We spent a good chunk of the day in Kreuzberg, a borough just south of city center Berlin known for both its counterculture tradition and large population of immigrants. Of particular interest to me is the Turkish community and more recent influx of Syrian asylum seekers. We took the U-Bahn to Hallesches Tor and proceeded thence on foot to the Turkish Market along the canal on Maybachufer street. Jessi enjoyed Turkish coffee and we took in the sights and scents of fruit and spices. Half past noon we met with Céline for a spot of tea in at a Kreuzberg garden café. She serves as program director for a non-governmental counseling center for immigrants. It seemed more of a social visit than anything else, but I wanted to strategize a bit for next year’s global seminar.
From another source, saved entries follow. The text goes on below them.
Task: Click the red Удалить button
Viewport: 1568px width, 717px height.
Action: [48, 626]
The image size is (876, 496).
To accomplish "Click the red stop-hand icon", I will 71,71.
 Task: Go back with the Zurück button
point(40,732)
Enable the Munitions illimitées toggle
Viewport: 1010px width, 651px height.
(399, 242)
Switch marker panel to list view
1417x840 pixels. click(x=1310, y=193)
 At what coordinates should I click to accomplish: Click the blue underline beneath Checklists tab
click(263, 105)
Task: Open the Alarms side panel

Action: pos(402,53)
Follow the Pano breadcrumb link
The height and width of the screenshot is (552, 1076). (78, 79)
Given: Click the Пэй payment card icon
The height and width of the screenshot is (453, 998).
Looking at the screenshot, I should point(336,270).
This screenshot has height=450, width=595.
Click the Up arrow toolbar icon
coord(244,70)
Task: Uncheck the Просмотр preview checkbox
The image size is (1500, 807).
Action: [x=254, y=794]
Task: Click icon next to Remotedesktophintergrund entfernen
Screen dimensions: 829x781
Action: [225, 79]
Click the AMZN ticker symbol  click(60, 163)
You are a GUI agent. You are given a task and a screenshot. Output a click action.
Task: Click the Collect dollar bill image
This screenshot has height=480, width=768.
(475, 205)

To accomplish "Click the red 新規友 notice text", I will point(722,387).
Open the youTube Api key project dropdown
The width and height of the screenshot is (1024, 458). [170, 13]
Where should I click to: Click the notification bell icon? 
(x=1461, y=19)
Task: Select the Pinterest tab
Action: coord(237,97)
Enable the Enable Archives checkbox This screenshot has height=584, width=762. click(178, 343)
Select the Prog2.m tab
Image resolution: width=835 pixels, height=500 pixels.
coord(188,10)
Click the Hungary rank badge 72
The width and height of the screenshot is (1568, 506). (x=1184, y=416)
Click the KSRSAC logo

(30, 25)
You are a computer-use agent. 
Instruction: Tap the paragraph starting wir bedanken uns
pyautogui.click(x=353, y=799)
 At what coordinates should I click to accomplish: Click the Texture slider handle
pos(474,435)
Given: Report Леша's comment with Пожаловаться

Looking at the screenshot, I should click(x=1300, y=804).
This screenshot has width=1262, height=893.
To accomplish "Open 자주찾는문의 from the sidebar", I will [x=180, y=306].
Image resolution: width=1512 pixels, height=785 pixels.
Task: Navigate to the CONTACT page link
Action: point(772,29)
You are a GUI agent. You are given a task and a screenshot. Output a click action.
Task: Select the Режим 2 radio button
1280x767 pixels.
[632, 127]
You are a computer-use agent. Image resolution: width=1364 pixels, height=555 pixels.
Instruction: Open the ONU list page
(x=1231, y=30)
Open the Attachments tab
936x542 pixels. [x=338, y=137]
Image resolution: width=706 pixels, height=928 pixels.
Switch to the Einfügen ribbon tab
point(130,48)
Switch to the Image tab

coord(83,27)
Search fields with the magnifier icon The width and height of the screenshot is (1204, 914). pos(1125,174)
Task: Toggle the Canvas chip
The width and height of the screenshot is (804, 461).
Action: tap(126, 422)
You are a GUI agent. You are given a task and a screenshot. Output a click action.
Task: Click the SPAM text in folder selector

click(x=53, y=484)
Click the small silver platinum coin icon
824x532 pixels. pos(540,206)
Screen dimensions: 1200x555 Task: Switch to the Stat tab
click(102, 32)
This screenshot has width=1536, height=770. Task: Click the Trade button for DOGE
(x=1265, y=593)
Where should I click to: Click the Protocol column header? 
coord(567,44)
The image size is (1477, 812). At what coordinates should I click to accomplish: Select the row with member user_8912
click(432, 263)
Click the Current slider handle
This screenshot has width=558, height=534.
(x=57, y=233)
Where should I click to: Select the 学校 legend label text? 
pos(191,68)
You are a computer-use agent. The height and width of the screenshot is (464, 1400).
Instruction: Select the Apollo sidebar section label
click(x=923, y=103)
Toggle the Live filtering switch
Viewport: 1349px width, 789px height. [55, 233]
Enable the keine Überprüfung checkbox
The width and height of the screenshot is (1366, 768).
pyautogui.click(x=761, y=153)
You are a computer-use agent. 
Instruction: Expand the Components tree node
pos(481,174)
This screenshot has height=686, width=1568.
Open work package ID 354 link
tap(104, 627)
After checking out the site for the “Carnival of Cultures,” a multicultural festival in Kreuzberg planned for the weekend, we headed to the East Side Gallery, a section of the Berlin Wall along the River Spree containing paintings from artists throughout the world. We gazed upon a sunny skyline from the double-deck Oberbaum Bridge that once straddled East and West Berlin. The gleaming cross of the radio tower provided an opportunity to talk about the “Pope’s Revenge” and differences between the East and the West during the Cold War. Wanting to explore more of the Wall’s history with Jessi, we went from the East Gallery to the Berlin Wall Park on the other side of town. Located along Bernauer Straße, the park features stories and sites of successful and unsuccessful attempts to flee to the West. Once can appreciate the perverse and painstaking efforts on the part of the East German government to keep its hapless people from leaving “paradise.” The searchlights, barbed wire, sensor fences, guard towers, barricades give silent testimony to an oppressive police state. The Great Wall of China, Hadrian’s Wall, and even Trump’s wall are intended to keep out the barbarians, real or perceived. The Berlin Wall, however, was a large jail cell keeping people confined to their life of Trabants and IMs for nearly 30 decades. Fun.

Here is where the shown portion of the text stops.